— Start Records for the task —

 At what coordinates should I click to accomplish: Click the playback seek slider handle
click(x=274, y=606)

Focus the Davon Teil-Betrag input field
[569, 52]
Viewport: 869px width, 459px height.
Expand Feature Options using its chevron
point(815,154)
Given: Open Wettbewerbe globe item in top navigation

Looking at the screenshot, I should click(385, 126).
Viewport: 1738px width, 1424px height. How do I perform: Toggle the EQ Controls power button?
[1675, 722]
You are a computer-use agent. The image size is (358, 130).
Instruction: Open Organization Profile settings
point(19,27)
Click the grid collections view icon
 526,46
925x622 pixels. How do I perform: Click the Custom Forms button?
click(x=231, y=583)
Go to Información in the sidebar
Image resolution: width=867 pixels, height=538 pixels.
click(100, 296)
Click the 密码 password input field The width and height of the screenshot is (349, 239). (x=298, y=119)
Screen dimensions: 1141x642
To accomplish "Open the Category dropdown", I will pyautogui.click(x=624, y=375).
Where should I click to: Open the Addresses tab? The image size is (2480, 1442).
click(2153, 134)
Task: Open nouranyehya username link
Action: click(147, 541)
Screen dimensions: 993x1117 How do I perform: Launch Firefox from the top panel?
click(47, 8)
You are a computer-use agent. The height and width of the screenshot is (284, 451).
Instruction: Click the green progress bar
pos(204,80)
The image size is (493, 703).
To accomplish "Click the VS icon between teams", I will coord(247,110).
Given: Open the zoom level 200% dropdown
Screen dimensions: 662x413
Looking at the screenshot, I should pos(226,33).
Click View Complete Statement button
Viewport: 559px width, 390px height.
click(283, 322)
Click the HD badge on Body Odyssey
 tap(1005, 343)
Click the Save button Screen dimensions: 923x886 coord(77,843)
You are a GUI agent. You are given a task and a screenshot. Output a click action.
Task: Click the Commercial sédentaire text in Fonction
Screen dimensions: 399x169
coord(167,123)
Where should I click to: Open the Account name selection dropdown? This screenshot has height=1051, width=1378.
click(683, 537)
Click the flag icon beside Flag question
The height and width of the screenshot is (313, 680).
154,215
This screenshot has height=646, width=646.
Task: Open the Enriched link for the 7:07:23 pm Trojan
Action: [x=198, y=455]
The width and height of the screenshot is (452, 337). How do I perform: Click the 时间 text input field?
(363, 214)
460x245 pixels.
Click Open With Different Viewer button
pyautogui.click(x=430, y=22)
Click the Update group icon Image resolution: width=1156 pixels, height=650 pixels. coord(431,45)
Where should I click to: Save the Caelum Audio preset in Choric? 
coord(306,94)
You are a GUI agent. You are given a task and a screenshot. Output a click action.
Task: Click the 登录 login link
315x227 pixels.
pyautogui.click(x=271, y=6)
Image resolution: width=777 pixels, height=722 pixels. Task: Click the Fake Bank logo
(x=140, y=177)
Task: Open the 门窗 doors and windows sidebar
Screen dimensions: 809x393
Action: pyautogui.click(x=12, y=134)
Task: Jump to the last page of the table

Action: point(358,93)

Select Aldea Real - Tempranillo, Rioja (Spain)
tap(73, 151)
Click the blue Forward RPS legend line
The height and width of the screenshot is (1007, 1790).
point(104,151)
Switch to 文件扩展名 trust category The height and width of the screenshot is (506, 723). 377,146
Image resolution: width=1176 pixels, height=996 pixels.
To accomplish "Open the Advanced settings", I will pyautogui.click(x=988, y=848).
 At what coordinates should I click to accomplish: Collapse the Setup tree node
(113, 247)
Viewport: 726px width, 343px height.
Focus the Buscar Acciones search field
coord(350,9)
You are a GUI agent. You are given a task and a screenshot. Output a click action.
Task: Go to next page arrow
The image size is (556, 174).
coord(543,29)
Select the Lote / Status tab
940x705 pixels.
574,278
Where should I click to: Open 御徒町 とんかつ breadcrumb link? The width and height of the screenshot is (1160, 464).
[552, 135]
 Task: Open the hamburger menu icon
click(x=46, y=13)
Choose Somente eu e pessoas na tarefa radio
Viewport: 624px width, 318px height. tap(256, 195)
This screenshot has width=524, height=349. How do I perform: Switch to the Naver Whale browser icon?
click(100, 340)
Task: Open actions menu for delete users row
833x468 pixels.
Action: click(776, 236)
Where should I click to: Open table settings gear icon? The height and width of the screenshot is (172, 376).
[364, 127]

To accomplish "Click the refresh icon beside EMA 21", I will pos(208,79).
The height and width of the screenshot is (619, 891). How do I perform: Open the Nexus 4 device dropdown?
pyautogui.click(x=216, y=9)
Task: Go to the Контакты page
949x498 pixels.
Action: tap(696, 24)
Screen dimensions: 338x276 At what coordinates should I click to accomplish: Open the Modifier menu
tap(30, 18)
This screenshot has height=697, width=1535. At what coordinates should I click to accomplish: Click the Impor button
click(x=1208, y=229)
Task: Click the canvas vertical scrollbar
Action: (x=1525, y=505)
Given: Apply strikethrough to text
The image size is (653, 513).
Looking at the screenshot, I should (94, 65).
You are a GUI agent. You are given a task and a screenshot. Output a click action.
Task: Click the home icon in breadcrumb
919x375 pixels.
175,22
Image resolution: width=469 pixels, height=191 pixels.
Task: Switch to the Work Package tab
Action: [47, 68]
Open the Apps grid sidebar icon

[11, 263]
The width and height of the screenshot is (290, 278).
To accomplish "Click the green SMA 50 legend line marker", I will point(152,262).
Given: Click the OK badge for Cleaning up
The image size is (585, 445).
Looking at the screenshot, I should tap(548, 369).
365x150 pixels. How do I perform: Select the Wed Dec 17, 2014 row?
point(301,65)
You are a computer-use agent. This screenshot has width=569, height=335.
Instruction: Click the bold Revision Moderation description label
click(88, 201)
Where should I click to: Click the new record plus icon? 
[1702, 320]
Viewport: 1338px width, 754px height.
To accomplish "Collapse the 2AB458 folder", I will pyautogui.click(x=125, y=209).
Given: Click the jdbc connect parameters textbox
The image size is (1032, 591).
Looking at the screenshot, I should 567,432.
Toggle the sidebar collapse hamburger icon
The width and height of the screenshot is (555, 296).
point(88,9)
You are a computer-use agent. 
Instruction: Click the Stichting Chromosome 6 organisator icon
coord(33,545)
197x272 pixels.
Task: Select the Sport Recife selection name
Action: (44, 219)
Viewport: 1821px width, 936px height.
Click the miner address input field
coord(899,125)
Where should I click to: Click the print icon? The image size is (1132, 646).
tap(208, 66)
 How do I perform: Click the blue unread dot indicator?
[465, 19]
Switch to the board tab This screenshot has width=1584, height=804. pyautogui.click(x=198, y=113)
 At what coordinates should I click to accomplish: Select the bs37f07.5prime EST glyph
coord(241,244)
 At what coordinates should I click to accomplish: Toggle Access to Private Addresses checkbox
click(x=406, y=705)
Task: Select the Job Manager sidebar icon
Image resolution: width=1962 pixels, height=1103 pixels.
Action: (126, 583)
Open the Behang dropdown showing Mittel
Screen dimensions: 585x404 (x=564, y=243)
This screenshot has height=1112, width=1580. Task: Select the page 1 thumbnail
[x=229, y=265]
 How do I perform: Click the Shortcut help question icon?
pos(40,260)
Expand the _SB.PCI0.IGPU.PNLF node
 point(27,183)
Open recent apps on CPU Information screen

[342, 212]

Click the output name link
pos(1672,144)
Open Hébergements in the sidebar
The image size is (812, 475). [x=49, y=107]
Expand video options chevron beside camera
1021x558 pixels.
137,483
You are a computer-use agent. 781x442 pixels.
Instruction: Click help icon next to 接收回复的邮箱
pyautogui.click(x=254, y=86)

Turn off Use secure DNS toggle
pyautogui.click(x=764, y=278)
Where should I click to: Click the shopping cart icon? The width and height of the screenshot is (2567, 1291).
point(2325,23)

— End Records for the task —

§ Exercise: Copy the records verbatim, beginning at the line that contains "At what coordinates should I click to accomplish: Toggle" and continuing through the end of the records.

§ Result:
 At what coordinates should I click to accomplish: Toggle Access to Private Addresses checkbox
click(x=406, y=705)
Task: Select the Job Manager sidebar icon
Image resolution: width=1962 pixels, height=1103 pixels.
Action: (126, 583)
Open the Behang dropdown showing Mittel
Screen dimensions: 585x404 (x=564, y=243)
This screenshot has height=1112, width=1580. Task: Select the page 1 thumbnail
[x=229, y=265]
 How do I perform: Click the Shortcut help question icon?
pos(40,260)
Expand the _SB.PCI0.IGPU.PNLF node
 point(27,183)
Open recent apps on CPU Information screen

[342, 212]

Click the output name link
pos(1672,144)
Open Hébergements in the sidebar
The image size is (812, 475). [x=49, y=107]
Expand video options chevron beside camera
1021x558 pixels.
137,483
You are a computer-use agent. 781x442 pixels.
Instruction: Click help icon next to 接收回复的邮箱
pyautogui.click(x=254, y=86)

Turn off Use secure DNS toggle
pyautogui.click(x=764, y=278)
Where should I click to: Click the shopping cart icon? The width and height of the screenshot is (2567, 1291).
point(2325,23)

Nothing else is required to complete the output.